This goes on nearly daily for a year.

Two weeks ago he says his wife is leaving - moving to an apartment and he's so excited that we'll finally be able to talk more and be together. Tuesday morning, he emails saying she's putting in an application and should be out of the house by Feb. 1st and then Tuesday evening she contacts me saying he doesn't love me, he was just terrified and guilty due to falling for my trap and if I contact him again, she'll press charges.

I of course am blindsided. So I call him. He hands her the phone, she puts me on speaker, and he just lies...about everything. I pathetically ask if he loves me and he says, "No." I tell wife the truth. She doesn't believe me, so I send some of the emails which included poetry to me, songs, discussions of how emasculated she made him feel, how he wanted to marry me, how I'm his Venus, etc. And I mean, I had thousands of these emails...I just sent her like 10-20. I didn't hear back, so I pathetically sent him a message on LinkedIn and begged for some closure or an explanation as to what happened and he just redirected it to her. Her response was basically what happened is in the past and they want to focus on their happy future without communication from me. I responded back with something equally pathetic to her about that we loved each other and he was just scared of losing half of everything. She didn't respond.

Given data
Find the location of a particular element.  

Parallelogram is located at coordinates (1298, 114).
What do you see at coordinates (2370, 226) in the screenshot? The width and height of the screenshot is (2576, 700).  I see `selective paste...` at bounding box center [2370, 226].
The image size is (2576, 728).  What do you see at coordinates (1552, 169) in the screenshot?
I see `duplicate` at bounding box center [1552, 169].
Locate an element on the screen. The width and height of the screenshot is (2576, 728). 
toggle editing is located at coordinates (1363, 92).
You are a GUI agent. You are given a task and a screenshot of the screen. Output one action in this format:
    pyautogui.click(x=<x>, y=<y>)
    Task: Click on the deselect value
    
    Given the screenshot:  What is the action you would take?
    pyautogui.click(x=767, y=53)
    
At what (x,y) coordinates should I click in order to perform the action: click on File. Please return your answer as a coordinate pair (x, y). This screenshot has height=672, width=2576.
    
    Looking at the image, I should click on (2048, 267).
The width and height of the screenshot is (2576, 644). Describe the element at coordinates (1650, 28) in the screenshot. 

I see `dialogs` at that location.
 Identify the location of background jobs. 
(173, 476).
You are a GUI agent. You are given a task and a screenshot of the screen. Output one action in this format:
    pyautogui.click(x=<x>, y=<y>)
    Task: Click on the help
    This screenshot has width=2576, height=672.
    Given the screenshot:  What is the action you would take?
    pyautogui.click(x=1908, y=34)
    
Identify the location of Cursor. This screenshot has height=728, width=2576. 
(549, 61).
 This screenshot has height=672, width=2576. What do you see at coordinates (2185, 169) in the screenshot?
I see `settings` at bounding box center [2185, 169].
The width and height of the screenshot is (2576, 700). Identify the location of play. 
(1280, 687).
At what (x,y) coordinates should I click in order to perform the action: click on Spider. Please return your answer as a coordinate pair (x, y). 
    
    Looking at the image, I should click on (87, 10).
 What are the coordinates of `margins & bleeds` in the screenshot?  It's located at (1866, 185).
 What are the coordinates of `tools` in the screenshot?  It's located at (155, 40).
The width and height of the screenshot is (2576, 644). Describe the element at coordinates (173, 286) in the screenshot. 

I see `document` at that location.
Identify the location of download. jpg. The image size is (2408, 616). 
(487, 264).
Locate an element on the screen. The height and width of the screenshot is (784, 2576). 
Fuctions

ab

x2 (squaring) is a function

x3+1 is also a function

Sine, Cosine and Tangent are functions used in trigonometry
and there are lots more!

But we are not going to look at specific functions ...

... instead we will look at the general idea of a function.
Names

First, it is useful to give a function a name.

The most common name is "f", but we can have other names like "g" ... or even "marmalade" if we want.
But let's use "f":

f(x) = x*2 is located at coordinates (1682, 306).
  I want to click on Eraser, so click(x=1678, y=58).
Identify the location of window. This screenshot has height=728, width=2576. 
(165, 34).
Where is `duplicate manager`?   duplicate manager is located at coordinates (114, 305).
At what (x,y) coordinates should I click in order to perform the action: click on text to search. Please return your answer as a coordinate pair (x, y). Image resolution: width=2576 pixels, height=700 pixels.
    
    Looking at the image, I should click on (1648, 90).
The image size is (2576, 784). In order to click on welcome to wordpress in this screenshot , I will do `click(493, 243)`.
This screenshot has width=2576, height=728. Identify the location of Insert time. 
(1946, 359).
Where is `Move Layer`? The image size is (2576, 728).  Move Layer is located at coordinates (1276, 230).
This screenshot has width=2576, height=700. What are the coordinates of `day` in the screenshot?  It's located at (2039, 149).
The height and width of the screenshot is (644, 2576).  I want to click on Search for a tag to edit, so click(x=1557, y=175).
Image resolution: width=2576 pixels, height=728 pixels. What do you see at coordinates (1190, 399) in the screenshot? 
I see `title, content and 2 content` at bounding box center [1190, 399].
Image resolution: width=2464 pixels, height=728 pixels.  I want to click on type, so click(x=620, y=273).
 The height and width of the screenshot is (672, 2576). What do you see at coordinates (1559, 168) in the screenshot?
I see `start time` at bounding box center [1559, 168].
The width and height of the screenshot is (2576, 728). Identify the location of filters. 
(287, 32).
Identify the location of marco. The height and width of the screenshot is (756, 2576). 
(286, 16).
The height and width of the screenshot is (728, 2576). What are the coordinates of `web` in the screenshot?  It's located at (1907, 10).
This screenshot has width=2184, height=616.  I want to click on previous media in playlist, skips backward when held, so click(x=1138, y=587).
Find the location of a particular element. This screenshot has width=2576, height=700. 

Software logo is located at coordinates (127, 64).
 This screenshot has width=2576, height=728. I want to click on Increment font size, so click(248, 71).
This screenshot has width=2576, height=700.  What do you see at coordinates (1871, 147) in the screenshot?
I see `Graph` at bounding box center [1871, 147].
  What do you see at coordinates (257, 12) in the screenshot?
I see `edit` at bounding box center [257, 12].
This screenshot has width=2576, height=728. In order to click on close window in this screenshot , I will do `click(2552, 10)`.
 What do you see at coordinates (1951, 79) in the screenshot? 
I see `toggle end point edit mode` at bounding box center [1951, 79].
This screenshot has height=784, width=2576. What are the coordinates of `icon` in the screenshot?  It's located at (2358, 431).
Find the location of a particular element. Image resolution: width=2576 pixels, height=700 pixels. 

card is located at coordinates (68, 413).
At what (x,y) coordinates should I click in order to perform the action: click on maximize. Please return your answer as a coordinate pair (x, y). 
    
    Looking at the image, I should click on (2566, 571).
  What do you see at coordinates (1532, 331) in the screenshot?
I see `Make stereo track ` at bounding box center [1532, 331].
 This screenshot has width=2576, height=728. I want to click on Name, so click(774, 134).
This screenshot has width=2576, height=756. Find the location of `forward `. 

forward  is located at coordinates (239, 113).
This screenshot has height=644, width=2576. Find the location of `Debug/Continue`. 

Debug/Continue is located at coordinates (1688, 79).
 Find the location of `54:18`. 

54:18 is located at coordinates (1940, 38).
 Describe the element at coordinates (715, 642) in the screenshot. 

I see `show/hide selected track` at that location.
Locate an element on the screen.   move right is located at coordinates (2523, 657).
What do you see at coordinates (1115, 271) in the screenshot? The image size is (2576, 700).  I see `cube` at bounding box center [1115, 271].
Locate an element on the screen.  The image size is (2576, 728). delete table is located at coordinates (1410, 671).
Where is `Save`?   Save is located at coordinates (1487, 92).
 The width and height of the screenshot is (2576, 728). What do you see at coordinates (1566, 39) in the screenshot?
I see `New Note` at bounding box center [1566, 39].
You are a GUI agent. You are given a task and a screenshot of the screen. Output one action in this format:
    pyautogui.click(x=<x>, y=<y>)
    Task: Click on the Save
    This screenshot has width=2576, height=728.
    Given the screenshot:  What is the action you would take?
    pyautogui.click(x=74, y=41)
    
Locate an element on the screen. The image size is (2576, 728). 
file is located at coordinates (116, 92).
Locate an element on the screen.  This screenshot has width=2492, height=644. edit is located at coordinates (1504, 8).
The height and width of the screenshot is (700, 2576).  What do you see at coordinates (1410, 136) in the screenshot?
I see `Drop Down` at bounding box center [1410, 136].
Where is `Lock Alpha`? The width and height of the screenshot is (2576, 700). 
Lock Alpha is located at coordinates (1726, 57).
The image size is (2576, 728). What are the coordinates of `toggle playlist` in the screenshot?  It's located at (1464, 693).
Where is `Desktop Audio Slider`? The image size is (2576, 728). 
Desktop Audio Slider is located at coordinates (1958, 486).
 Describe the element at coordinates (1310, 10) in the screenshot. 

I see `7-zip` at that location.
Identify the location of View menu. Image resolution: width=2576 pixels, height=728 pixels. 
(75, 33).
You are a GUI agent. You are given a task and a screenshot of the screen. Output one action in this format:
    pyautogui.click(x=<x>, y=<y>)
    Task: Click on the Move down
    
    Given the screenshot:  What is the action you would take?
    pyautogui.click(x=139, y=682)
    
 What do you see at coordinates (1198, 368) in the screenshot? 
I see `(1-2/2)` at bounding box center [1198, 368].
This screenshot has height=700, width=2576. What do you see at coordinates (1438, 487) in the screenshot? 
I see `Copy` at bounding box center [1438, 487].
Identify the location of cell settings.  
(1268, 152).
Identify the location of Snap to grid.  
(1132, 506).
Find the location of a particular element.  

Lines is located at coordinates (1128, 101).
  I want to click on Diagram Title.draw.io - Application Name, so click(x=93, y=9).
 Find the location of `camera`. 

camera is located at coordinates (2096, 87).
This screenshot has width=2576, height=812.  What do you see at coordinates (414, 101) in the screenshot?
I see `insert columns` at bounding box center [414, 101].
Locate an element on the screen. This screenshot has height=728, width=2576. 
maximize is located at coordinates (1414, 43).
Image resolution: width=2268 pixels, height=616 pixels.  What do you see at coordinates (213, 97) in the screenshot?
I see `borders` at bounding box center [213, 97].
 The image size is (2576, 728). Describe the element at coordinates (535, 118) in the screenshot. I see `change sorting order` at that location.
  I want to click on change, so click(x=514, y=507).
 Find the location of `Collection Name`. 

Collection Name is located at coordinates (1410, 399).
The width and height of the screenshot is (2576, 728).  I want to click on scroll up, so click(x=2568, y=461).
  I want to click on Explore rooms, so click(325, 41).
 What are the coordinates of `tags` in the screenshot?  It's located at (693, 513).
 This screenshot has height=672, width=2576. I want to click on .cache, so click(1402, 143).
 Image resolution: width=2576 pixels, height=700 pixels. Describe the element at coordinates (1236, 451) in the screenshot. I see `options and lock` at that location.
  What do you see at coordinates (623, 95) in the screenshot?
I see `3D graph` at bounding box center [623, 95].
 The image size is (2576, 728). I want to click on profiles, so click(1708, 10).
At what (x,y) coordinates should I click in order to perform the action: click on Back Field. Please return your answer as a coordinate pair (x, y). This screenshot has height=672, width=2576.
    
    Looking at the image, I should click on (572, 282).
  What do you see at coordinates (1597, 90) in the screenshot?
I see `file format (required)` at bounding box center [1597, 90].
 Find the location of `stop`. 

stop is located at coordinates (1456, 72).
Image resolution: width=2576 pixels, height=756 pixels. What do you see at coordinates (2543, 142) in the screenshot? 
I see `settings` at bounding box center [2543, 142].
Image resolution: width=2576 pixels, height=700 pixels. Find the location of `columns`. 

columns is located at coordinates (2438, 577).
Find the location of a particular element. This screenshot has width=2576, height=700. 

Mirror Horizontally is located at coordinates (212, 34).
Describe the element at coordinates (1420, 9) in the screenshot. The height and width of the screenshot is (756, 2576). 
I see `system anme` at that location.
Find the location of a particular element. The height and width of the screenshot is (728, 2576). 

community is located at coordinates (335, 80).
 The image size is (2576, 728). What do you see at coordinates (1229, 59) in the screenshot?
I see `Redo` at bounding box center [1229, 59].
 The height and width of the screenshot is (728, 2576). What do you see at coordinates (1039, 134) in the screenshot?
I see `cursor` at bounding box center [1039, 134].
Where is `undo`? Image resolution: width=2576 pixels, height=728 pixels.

Work instruction A
Using the account, answer each question below on its own line, marked (i), (ii) and (iii).
(i) By what date was the wife supposed to be out of the house?
(ii) On what site did the writer send him a message asking for closure?
(iii) About how many of the emails did the writer send to the wife?
Work instruction B
Update the account from "Two weeks ago" down to "she'll press charges.", with "apartment" swapped out for "condo".

Your response A
(i) Feb. 1st
(ii) LinkedIn
(iii) Like 10-20

Your response B
Two weeks ago he says his wife is leaving - moving to an condo and he's so excited that we'll finally be able to talk more and be together. Tuesday morning, he emails saying she's putting in an application and should be out of the house by Feb. 1st and then Tuesday evening she contacts me saying he doesn't love me, he was just terrified and guilty due to falling for my trap and if I contact him again, she'll press charges.